Schreibe den Abschnitt der Daten unten, der von der Zeile mit „Given: Open the“ bis zum Ende der Daten reicht, als JSON-Liste von Zeichenketten um. Jede Zeile wird zu einem Eintrag, Leerzeilen entfallen.

══ BEREITGESTELLTE DATEN

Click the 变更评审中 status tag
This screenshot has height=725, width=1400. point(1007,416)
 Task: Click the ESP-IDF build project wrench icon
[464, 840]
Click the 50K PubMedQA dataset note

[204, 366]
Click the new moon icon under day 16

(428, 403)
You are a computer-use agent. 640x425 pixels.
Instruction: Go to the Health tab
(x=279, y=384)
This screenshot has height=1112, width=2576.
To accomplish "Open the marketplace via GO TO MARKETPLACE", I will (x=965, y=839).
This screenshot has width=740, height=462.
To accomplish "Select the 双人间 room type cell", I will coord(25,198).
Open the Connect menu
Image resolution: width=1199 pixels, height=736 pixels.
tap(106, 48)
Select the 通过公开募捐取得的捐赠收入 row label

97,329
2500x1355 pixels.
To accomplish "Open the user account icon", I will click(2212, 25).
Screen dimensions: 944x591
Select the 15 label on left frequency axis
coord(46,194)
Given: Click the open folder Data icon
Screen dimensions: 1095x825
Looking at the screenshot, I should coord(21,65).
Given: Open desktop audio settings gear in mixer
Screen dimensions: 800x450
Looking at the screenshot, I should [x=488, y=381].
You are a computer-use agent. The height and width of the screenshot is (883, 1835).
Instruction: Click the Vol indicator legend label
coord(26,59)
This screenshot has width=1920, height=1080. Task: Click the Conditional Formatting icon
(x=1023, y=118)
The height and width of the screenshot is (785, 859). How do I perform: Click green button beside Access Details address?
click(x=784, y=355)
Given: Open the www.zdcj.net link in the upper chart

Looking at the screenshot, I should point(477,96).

════

## ERGEBNIS DER AUFGABE
[
  "Given: Open the www.zdcj.net link in the upper chart",
  "Looking at the screenshot, I should point(477,96)."
]